-------- Texto de leitura --------
Os cuidados necessários com as senhas pessoais e o perigo do empréstimo consignado realizado em caixas eletrônicos
O Brasil envelheceu. Na década de 60, possuía pouco mais de 3 milhões de idosos. Em 2010, já eram quase 20 milhões. Somados a isso, a chamada “melhor idade” possui atualmente uma expectativa de vida acima de 74 anos. Em face disso, novos nichos de mercado foram criados para atender esta faixa etária, e aí que entra o tema do referido artigo: os cuidados necessários com as senhas pessoais e o perigo do empréstimo consignado realizado em caixas eletrônicos.
O objetivo principal deste texto é esclarecer e alertar aposentados, pensionistas e cuidadores de idosos em geral. Sendo assim utilizarei, quando possível, de expressões mais claras e objetivas, fugindo do famoso “juridiquês”, que tanto afasta o leitor comum de textos jurídicos.
Em meados de 2014 minha sogra, aposentada e de baixa instrução, foi vítima de um golpe dentro de uma grande rede varejista de roupas. Enquanto uma golpista distraia a pobre senhora, outra, pelas suas costas, furtava todos os itens de sua bolsa.
A idosa logo percebeu o golpe (sua bolsa ficou mais leve), tomando quase que de imediato todas as providências possíveis: registrou boletim de ocorrência, informou ao banco o ocorrido e cancelou seus cartões. Infelizmente iniciava-se um verdadeiro inferno em sua vida que teve término faz apenas poucos dias...
-------- Entradas fornecidas --------
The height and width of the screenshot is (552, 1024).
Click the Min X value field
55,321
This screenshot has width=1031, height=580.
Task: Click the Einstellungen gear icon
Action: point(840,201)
--------
▸ **Instruções**
1 – Repita fielmente o trecho do texto sobre senhas e empréstimo consignado que abre com as palavras contendo "Em meados de" e fecha com "apenas poucos dias...".
2 – Segundo o texto sobre senhas e empréstimo consignado, quantos idosos havia no Brasil em 2010?
As entradas não têm relação com o texto.

▸ **Respostas**
1 –
Em meados de 2014 minha sogra, aposentada e de baixa instrução, foi vítima de um golpe dentro de uma grande rede varejista de roupas. Enquanto uma golpista distraia a pobre senhora, outra, pelas suas costas, furtava todos os itens de sua bolsa.
A idosa logo percebeu o golpe (sua bolsa ficou mais leve), tomando quase que de imediato todas as providências possíveis: registrou boletim de ocorrência, informou ao banco o ocorrido e cancelou seus cartões. Infelizmente iniciava-se um verdadeiro inferno em sua vida que teve término faz apenas poucos dias...

2 – Quase 20 milhões.